Every line in the data below has to be repeated exactly; no picture belongs in the result.

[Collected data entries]

Start of Block

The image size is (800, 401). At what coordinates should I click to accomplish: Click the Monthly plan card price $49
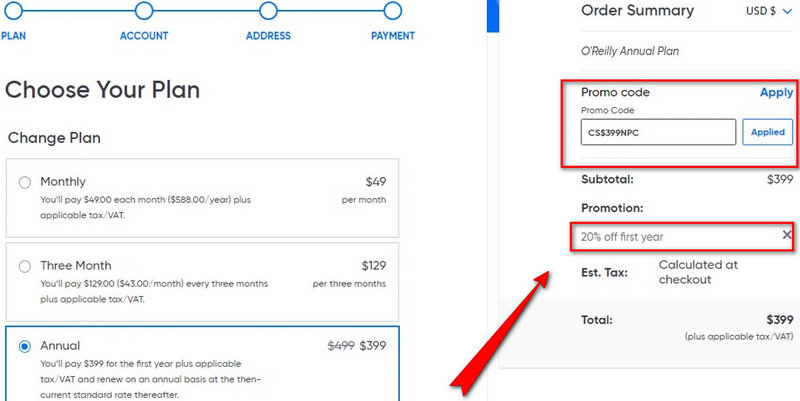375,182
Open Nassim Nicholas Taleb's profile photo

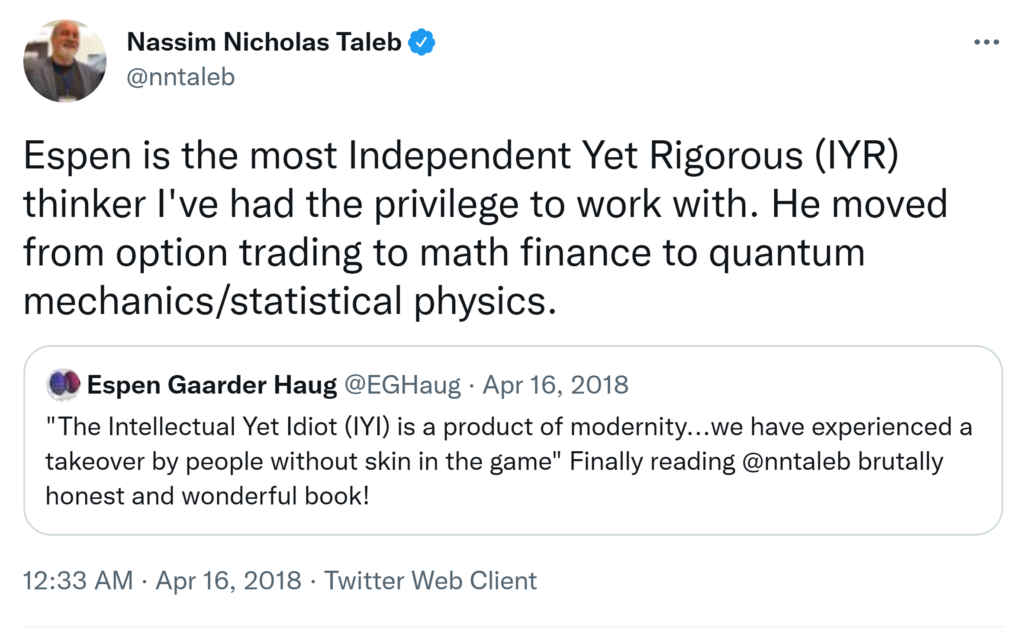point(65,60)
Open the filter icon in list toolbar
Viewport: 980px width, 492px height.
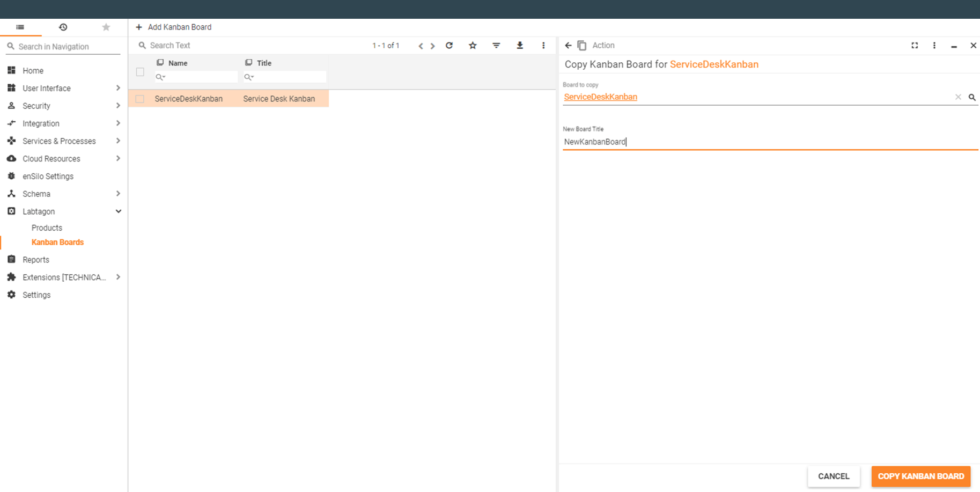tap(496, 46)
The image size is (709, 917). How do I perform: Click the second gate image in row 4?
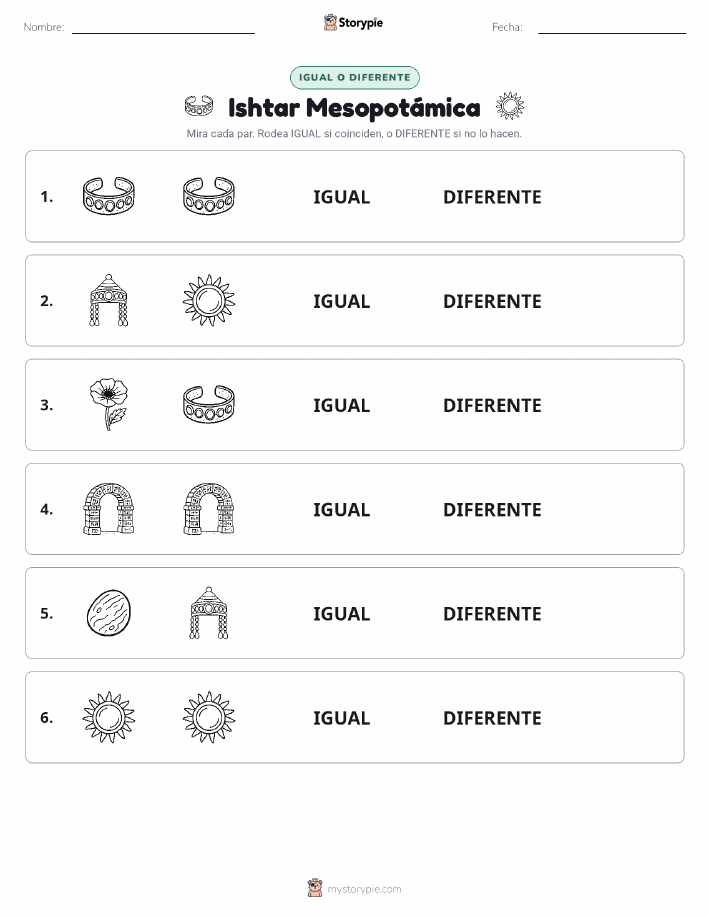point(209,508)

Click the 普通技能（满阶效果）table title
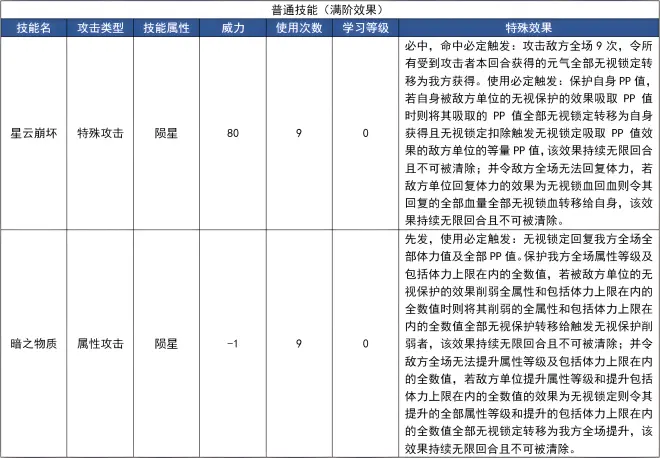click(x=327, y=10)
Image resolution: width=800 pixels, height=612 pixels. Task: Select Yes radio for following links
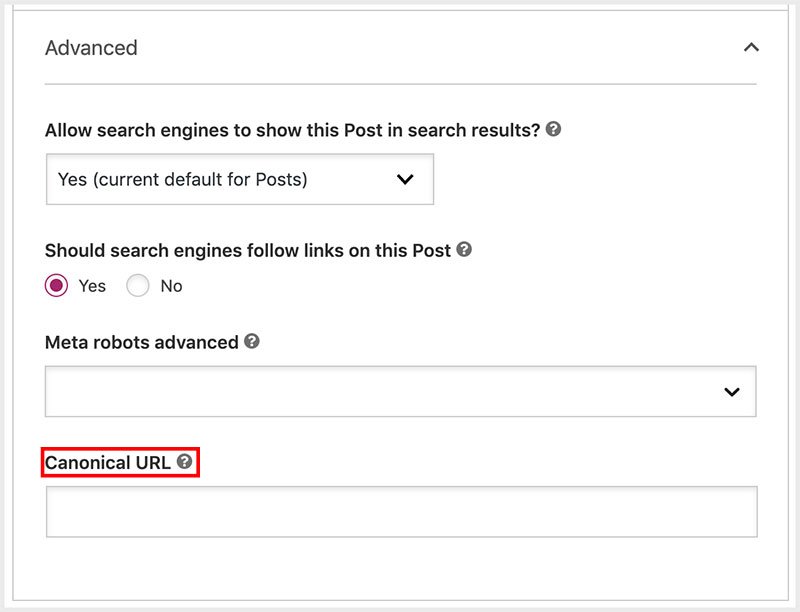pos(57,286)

End of Block

▶ _Response to the exercise_:
The image size is (800, 401). At what coordinates should I click to accomplish: Click the Monthly plan card price $49
375,182
Open Nassim Nicholas Taleb's profile photo

point(65,60)
Open the filter icon in list toolbar
Viewport: 980px width, 492px height.
tap(496, 46)
The image size is (709, 917). How do I perform: Click the second gate image in row 4?
point(209,508)

Click the 普通技能（满阶效果）table title
click(x=327, y=10)
Image resolution: width=800 pixels, height=612 pixels. Task: Select Yes radio for following links
pos(57,286)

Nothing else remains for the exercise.